#### GOAL OF THE EXERCISE
Exactly as they stand, set down all of the records again.

(Pixel coordinate grounding data)

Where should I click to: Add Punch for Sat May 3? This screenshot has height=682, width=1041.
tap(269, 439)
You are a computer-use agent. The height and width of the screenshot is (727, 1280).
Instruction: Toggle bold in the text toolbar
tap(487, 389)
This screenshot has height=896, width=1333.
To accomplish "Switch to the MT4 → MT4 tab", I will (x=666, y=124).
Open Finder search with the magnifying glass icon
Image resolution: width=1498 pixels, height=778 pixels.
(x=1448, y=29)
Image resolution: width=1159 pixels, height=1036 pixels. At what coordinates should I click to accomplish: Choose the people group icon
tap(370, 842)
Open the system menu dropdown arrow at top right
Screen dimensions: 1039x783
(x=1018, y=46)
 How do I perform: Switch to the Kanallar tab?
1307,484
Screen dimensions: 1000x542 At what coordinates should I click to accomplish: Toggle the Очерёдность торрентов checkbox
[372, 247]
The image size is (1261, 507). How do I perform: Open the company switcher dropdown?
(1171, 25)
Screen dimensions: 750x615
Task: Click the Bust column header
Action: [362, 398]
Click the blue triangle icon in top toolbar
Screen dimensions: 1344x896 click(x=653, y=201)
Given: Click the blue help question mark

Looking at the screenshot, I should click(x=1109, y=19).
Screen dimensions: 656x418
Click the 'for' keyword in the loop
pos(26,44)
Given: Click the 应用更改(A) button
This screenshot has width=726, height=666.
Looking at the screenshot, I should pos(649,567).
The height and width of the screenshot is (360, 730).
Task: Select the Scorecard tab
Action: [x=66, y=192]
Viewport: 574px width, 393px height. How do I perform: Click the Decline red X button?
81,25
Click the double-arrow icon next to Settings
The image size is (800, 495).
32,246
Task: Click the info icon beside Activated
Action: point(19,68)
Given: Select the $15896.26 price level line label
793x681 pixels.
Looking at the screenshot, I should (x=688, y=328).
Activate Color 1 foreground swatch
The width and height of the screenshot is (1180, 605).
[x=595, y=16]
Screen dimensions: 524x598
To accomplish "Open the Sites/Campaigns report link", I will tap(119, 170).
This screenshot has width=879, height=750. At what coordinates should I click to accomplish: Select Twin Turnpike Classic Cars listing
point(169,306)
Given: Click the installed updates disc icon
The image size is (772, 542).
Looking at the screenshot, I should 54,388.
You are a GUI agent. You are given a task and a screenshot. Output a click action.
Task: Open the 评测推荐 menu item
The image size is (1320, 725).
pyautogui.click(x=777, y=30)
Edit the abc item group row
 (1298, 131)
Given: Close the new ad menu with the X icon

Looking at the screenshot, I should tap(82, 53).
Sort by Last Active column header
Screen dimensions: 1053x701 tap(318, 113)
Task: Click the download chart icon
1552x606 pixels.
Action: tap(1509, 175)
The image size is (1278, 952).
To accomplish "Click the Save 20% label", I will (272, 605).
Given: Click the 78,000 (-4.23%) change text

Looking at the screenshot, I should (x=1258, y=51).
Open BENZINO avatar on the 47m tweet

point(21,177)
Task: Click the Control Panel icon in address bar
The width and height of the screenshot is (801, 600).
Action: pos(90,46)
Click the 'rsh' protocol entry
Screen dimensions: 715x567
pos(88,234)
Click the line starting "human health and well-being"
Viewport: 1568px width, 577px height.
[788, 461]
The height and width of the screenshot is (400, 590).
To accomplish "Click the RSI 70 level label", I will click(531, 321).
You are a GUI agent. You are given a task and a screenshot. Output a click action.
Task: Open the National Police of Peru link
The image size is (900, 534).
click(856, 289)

#### RESPONSE
Where should I click to: Add Punch for Sat May 3? This screenshot has height=682, width=1041.
tap(269, 439)
You are a computer-use agent. The height and width of the screenshot is (727, 1280).
Instruction: Toggle bold in the text toolbar
tap(487, 389)
This screenshot has height=896, width=1333.
To accomplish "Switch to the MT4 → MT4 tab", I will (x=666, y=124).
Open Finder search with the magnifying glass icon
Image resolution: width=1498 pixels, height=778 pixels.
(x=1448, y=29)
Image resolution: width=1159 pixels, height=1036 pixels. At what coordinates should I click to accomplish: Choose the people group icon
tap(370, 842)
Open the system menu dropdown arrow at top right
Screen dimensions: 1039x783
(x=1018, y=46)
 How do I perform: Switch to the Kanallar tab?
1307,484
Screen dimensions: 1000x542 At what coordinates should I click to accomplish: Toggle the Очерёдность торрентов checkbox
[372, 247]
The image size is (1261, 507). How do I perform: Open the company switcher dropdown?
(1171, 25)
Screen dimensions: 750x615
Task: Click the Bust column header
Action: [362, 398]
Click the blue triangle icon in top toolbar
Screen dimensions: 1344x896 click(x=653, y=201)
Given: Click the blue help question mark

Looking at the screenshot, I should click(x=1109, y=19).
Screen dimensions: 656x418
Click the 'for' keyword in the loop
pos(26,44)
Given: Click the 应用更改(A) button
This screenshot has width=726, height=666.
Looking at the screenshot, I should pos(649,567).
The height and width of the screenshot is (360, 730).
Task: Select the Scorecard tab
Action: [x=66, y=192]
Viewport: 574px width, 393px height. How do I perform: Click the Decline red X button?
81,25
Click the double-arrow icon next to Settings
The image size is (800, 495).
32,246
Task: Click the info icon beside Activated
Action: point(19,68)
Given: Select the $15896.26 price level line label
793x681 pixels.
Looking at the screenshot, I should (x=688, y=328).
Activate Color 1 foreground swatch
The width and height of the screenshot is (1180, 605).
[x=595, y=16]
Screen dimensions: 524x598
To accomplish "Open the Sites/Campaigns report link", I will tap(119, 170).
This screenshot has width=879, height=750. At what coordinates should I click to accomplish: Select Twin Turnpike Classic Cars listing
point(169,306)
Given: Click the installed updates disc icon
The image size is (772, 542).
Looking at the screenshot, I should 54,388.
You are a GUI agent. You are given a task and a screenshot. Output a click action.
Task: Open the 评测推荐 menu item
The image size is (1320, 725).
pyautogui.click(x=777, y=30)
Edit the abc item group row
 (1298, 131)
Given: Close the new ad menu with the X icon

Looking at the screenshot, I should tap(82, 53).
Sort by Last Active column header
Screen dimensions: 1053x701 tap(318, 113)
Task: Click the download chart icon
1552x606 pixels.
Action: tap(1509, 175)
The image size is (1278, 952).
To accomplish "Click the Save 20% label", I will (272, 605).
Given: Click the 78,000 (-4.23%) change text

Looking at the screenshot, I should (x=1258, y=51).
Open BENZINO avatar on the 47m tweet

point(21,177)
Task: Click the Control Panel icon in address bar
The width and height of the screenshot is (801, 600).
Action: pos(90,46)
Click the 'rsh' protocol entry
Screen dimensions: 715x567
pos(88,234)
Click the line starting "human health and well-being"
Viewport: 1568px width, 577px height.
[788, 461]
The height and width of the screenshot is (400, 590).
To accomplish "Click the RSI 70 level label", I will click(531, 321).
You are a GUI agent. You are given a task and a screenshot. Output a click action.
Task: Open the National Police of Peru link
The image size is (900, 534).
click(856, 289)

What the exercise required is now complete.